Der Wechsel aufs Gymnasium gestaltete sich wieder schwierig. So viele neue Dinge, Räume, Lehrer, Mitschüler….neue Stundenpläne und Unterricht bis nachmittags. Aus heutiger Sicht, hätten wir ihm dies nie so zumuten dürfen, aber damals wußten wir ja nicht, was mit uns anders ist.

Also wieder ihm alles erklären, vorher ansehen, ihm sagen was er dann machen oder sagen kann. Wieder durchhalten, sich eingewöhnen und glauben, das es an einem selber liegt, das es so schwierig ist.
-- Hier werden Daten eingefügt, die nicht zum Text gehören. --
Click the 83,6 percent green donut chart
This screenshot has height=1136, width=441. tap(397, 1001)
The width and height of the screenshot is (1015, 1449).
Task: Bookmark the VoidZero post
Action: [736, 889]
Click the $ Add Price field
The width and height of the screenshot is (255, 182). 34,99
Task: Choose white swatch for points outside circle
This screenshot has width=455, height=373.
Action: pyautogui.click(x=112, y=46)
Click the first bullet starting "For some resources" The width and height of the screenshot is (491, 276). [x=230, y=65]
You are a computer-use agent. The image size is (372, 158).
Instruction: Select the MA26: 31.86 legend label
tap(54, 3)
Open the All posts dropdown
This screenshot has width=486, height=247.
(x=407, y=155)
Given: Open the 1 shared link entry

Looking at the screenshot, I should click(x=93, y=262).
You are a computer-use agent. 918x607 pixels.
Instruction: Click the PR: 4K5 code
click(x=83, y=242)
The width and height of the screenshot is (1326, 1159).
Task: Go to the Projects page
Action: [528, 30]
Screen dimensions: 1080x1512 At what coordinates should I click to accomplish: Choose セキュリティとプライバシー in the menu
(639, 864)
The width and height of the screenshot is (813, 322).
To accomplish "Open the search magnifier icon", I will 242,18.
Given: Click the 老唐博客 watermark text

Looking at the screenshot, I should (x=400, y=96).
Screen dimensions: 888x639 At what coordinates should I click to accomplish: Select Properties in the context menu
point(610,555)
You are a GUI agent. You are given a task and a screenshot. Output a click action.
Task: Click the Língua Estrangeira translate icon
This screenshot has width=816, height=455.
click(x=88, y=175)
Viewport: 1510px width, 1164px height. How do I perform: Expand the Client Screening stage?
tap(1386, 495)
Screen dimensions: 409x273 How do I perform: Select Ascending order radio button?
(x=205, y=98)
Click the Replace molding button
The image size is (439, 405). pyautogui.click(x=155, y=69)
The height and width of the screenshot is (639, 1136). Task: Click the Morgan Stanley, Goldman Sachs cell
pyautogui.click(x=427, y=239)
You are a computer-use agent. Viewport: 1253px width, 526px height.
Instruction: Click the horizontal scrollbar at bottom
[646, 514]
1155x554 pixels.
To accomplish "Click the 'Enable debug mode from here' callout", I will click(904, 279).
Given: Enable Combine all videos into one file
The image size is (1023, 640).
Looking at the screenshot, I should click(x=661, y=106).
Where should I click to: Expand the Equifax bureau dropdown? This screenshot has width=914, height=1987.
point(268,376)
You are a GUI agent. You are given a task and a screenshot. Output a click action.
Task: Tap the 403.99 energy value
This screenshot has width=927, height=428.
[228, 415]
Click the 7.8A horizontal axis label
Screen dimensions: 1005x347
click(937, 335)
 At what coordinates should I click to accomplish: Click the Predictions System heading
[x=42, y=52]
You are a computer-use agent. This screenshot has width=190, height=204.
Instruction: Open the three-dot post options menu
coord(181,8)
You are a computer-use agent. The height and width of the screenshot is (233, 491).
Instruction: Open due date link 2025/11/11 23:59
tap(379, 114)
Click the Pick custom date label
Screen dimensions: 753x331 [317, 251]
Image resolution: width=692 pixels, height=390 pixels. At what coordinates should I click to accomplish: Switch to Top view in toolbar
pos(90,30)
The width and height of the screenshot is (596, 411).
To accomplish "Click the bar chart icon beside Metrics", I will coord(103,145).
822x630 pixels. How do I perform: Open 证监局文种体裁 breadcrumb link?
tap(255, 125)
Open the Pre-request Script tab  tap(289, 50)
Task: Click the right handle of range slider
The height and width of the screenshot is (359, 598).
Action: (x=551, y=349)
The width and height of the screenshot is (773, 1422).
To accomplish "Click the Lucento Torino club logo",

Die Klassenlehrer sind ihm wieder eine gute Hilfe, mögen ihn, da er ein ruhiger, aufmerksamer Schüler ist, der viel weiß. Aber auch sie meinen immer mehr, er muss doch lernen mehr aus sich heraus zu kommen, frei zu reden, sich aktiv am Unterricht zu beteiligen… . Sie sagten uns auch, das es im 5-6 Schuljahr noch nicht so schlimm sei, da er da noch keine “ bringeschuld “ hat. Aber ab der 7 Klasse, würde sich dies ändern dann würden die mündlichen Noten sehr ins Gewicht fallen und es gäbe auch mündliche Prüfungen. Ohwei, glauben die wirklich, das er sich in der Schule noch sehr öffnet? Wir nicht…

Die ersten 2 Jahre hat er sich mehr oder weniger eingelebt. Wurde immer wieder krank und bleib zu Hause, aber ansonsten gab es einen klaren Stundenplan und er durfte so sein wie er ist. Da er Fußball mag und so auch mit anderen Jungs darüber reden konnte oder mit Ihnen auf dem Schulhof spielen, war er in seiner Klasse auch kein Außenseiter. Dies änderte sich aber immer mehr, als die ersten in die Pubertät kamen und sich veränderten. Die neuen Themen waren für ihn sehr fremd oder interessierten ihn nicht. Auch wurde es so in der Schule, wie ja schon angekündigt immer anstrengender, da nun mehr erwartet wurde. Mündliche Prüfungen in englisch und deutsch, Vortragen von Referaten, mündliche Mitarbeit im Unterricht….

Dabei war es auch nicht förderlich, das es viele Wahlfächer gab, so wechselten ständig auch noch die Mitschüler. Sein einer guter Freund, bekam dann auch noch andere Interessen und zog sich zurück. So begann eine Spirale von “ überfordert, durchhalten, mehr machen müssen, krank werden, zuhause Erholung finden, wieder von neuem“!!

Wo am Anfang noch alle 4 Wochen mal 1-2 Tage zuhause bleiben reichten, wurden es zunehmend mehr Fehlzeiten. Wir machten uns immer mehr sorgen, so vieles von dem, was der kleine durchleben musste, war mir leider aus meiner eigenen Jugend auch bekannt. Damals hatte ich keine Lösung gefunden. Meine Eltern hatten kein Verständnis für mich und ich bekam gesagt, ich sei wohl einfach zu faul und müsste mich mehr anstrengen. So sah ich das nicht bei ihm heute. Nein, faul ist er bestimmt nicht. Ich wußte, das er sich sehr bemüht, durchsuchte das Netz um irgendeine Idee zu finden, was mit ihm oder uns los sei… . Aber wenn man nicht weiß nach was man suchen muss, ist das finden sehr schwer. Bisher hatte ja auch kein Lehrer eine Idee, warum er so anders ist, außer, das er sich mehr öffnen muss, es einfach lernen muss…

Die große Erlösung kam dann durch den erwähnten Zeitungsbericht über Asperger. Endlich hatten wir einen “ Namen „, endlich wurde so vieles klar und wir konnten dann uns über Asperger Autismus schlau machen.

Aber wie nun in der Praxis damit umgehen? Was können wir tun, damit es einfacher wird? Womit anfangen? Wer hilft uns dabei? Wem sollen wir unseren Verdacht erzählen? Wer versteht uns?

Fragen über fragen, die uns länger beschäftigen sollten, als wir es damals gedacht haben.